Mis hijos apenas conocen mis apellidos de soltera. Mis amigos franceses ni siquiera eso. Creo que es tiempo de explicarles que ser latinoamericana es algo más que un pequeño acento. Que la sangre latinoamericana no es sólo una mezcla a proporciones variables de sangre española e indígena, sino también de muchas otras y que no deben olvidarse.

Todos mis antepasados llegaron a Chile entre 1885 y 1910. Venían de Dalmacia, de las orillas del mar de Azov en Crimea y de Ucrania.

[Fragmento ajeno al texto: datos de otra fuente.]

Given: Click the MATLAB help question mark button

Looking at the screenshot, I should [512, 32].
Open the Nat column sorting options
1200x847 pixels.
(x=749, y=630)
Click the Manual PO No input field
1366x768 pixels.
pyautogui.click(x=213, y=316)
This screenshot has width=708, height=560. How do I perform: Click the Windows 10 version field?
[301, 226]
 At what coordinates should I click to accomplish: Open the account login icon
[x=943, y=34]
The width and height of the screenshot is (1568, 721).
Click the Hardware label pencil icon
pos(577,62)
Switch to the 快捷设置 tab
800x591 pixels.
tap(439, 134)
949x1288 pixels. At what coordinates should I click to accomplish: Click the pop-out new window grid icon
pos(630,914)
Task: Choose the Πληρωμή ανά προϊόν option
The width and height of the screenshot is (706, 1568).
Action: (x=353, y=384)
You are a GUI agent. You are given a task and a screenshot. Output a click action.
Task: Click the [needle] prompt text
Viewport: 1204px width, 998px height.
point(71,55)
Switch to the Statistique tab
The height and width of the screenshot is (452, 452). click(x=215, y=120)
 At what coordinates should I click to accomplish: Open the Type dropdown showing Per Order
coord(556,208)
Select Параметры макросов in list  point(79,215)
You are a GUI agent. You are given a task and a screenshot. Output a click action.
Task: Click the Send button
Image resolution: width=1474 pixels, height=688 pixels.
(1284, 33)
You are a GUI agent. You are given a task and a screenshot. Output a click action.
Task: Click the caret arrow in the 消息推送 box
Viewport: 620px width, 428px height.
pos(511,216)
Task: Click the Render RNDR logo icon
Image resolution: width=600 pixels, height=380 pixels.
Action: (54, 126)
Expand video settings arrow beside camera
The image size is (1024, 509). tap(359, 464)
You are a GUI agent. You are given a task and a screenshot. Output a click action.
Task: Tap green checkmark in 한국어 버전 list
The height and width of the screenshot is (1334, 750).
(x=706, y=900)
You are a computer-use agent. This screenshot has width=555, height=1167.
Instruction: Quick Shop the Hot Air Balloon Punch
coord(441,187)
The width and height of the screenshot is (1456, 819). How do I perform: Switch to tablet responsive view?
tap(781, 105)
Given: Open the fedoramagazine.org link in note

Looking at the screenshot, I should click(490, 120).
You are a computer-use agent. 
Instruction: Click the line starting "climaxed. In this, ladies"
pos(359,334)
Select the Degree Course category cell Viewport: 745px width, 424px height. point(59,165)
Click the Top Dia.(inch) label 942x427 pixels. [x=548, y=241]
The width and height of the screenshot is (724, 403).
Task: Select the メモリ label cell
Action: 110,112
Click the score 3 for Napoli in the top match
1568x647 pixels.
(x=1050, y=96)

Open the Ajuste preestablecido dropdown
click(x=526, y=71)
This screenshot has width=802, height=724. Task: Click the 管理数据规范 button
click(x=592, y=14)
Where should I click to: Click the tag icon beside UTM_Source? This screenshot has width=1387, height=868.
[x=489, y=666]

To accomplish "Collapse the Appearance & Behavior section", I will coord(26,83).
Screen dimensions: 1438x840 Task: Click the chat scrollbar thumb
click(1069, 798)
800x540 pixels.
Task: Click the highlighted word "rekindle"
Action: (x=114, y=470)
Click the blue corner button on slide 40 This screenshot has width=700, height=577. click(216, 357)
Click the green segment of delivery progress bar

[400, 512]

El primero de ellos en llegar a Chile fue el abuelo materno de mi madre, Elías Mátković Nikolić. Lo que he escrito se lo dedico a él y a todos los antepasados míos que, dejando para siempre todo lo que conocían, se subieron un día a un barco, atravesaron el Atlántico y se instalaron en la parte de abajo del nuevo mundo a buscar una vida mejor para los suyos.

Dedico también estas páginas a todos aquellos descendientes de inmigrantes, de cualquier parte del mundo, a los que un día se les ocurrió mirar hacia atrás, preguntarse por sus raíces enterradas en otro continente y que encontraron con tristeza que algunas de ellas se quedaron fuera de la tierra para siempre.